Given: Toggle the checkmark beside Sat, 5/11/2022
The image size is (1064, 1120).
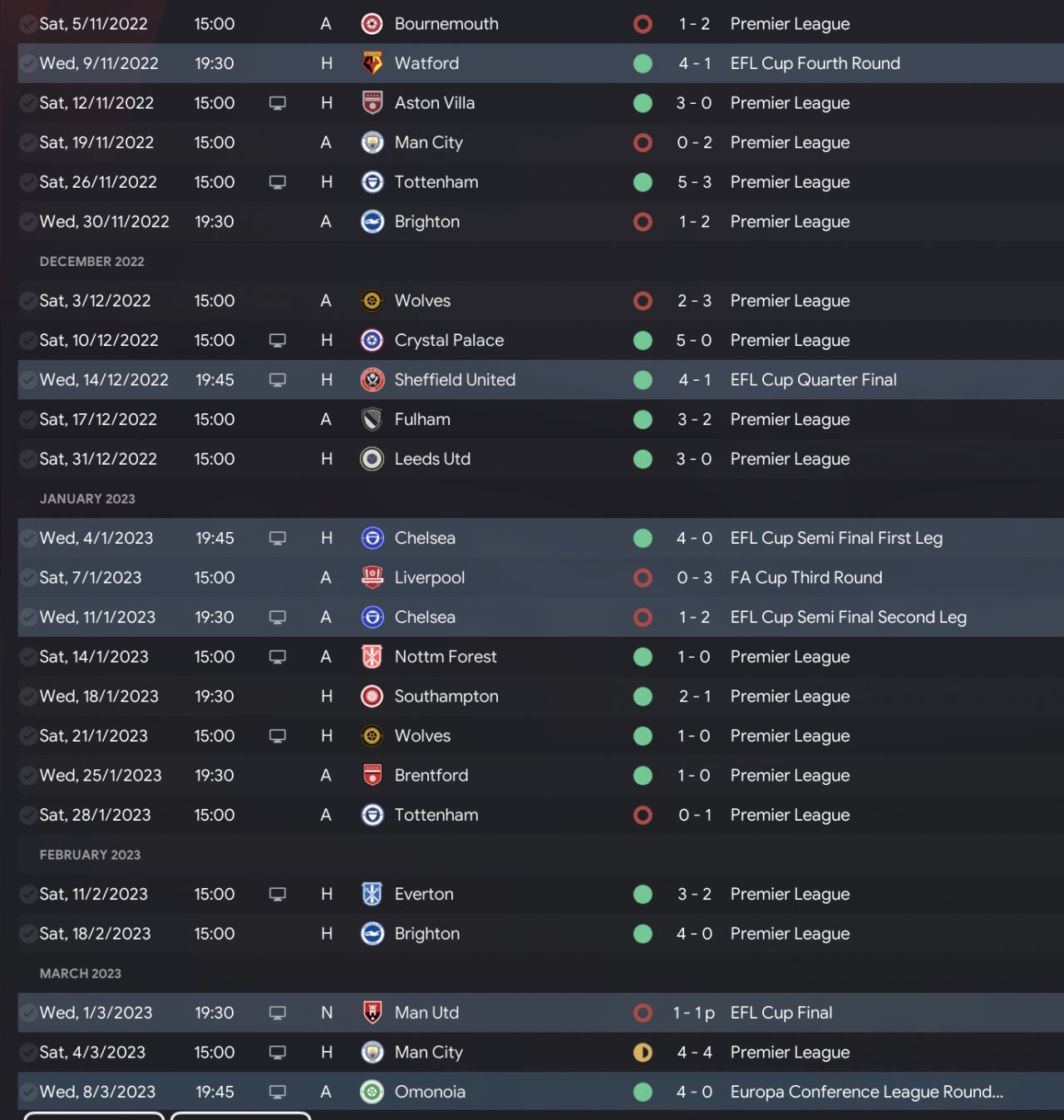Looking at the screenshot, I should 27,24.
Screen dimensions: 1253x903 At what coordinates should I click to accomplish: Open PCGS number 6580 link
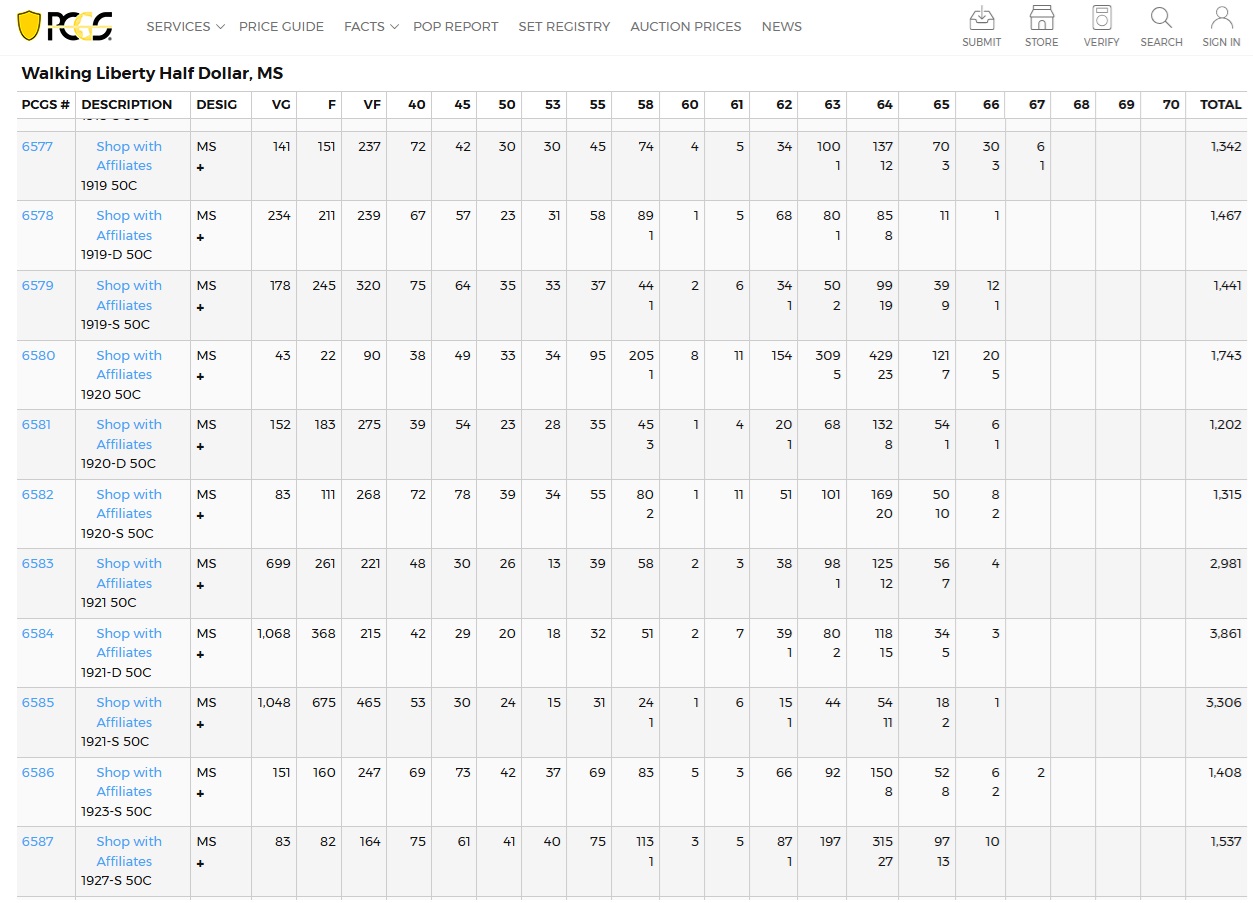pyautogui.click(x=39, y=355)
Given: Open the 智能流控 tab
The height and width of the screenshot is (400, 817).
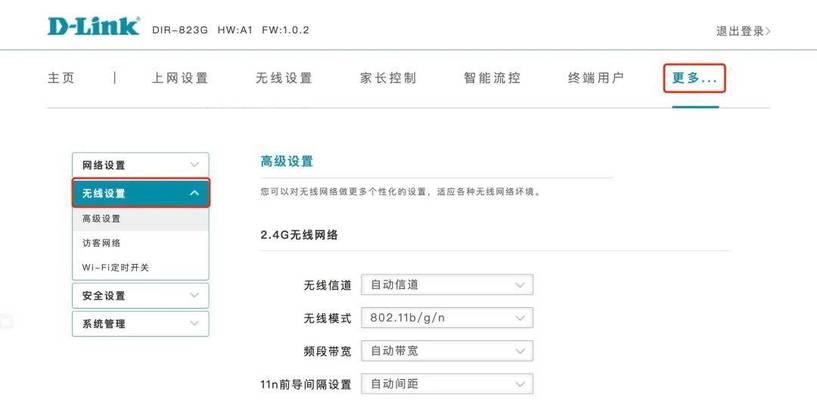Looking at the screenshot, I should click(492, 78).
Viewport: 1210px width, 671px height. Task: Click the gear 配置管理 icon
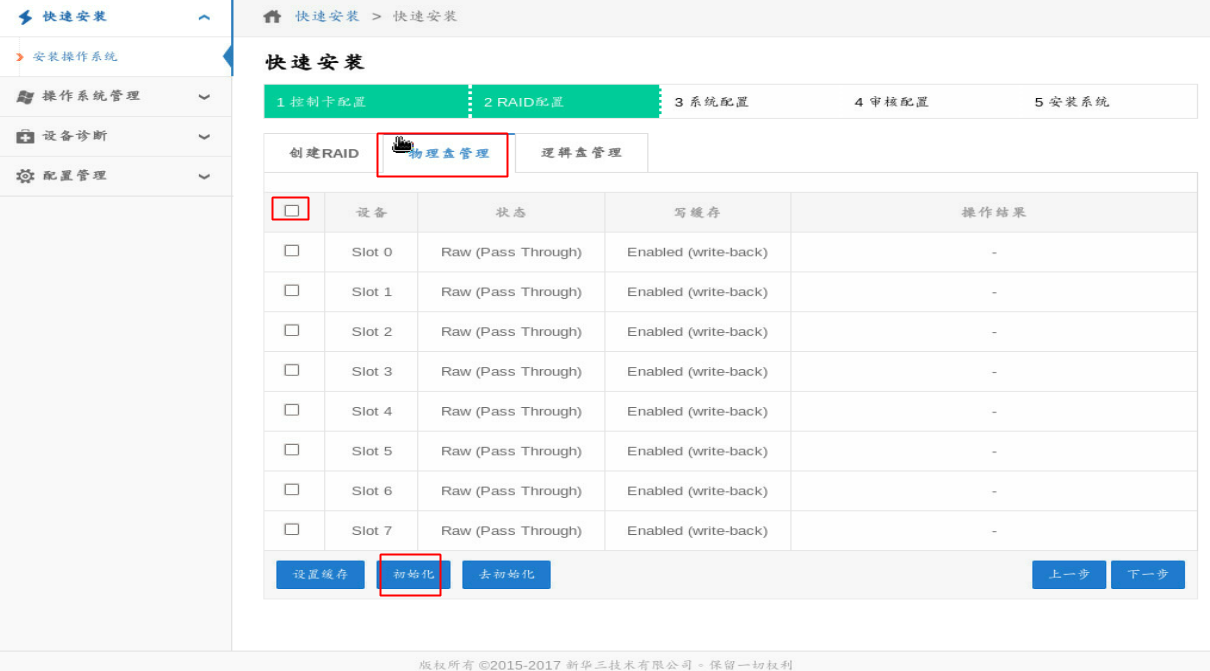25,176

* * * * * * * * *

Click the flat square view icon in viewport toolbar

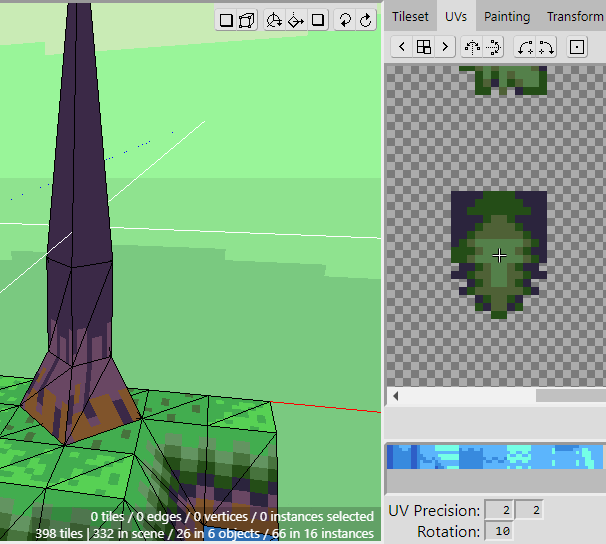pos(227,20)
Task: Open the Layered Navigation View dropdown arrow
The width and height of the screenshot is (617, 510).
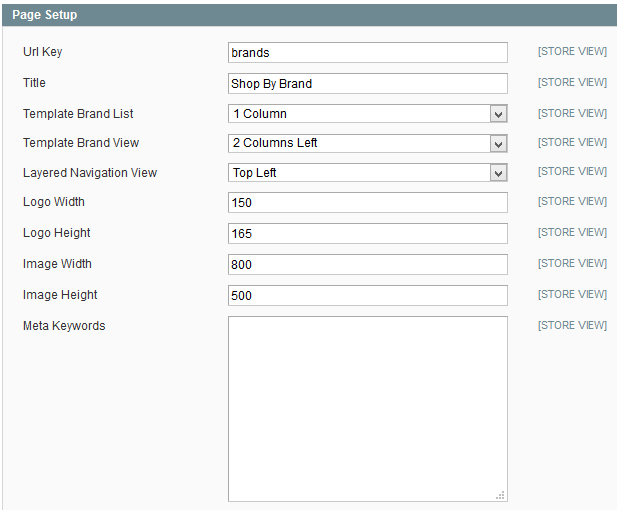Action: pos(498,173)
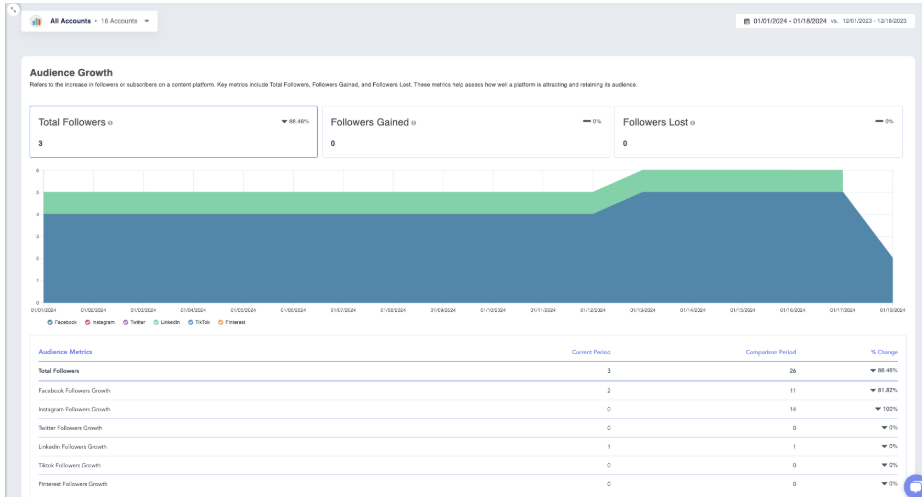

* * * * * * * * *

EXERCISE: Every line of the entries above that includes "Given" should be copied.

TASK ANSWER:
Given: Toggle the checkmark beside Sat, 5/11/2022
Given: Open the 智能流控 tab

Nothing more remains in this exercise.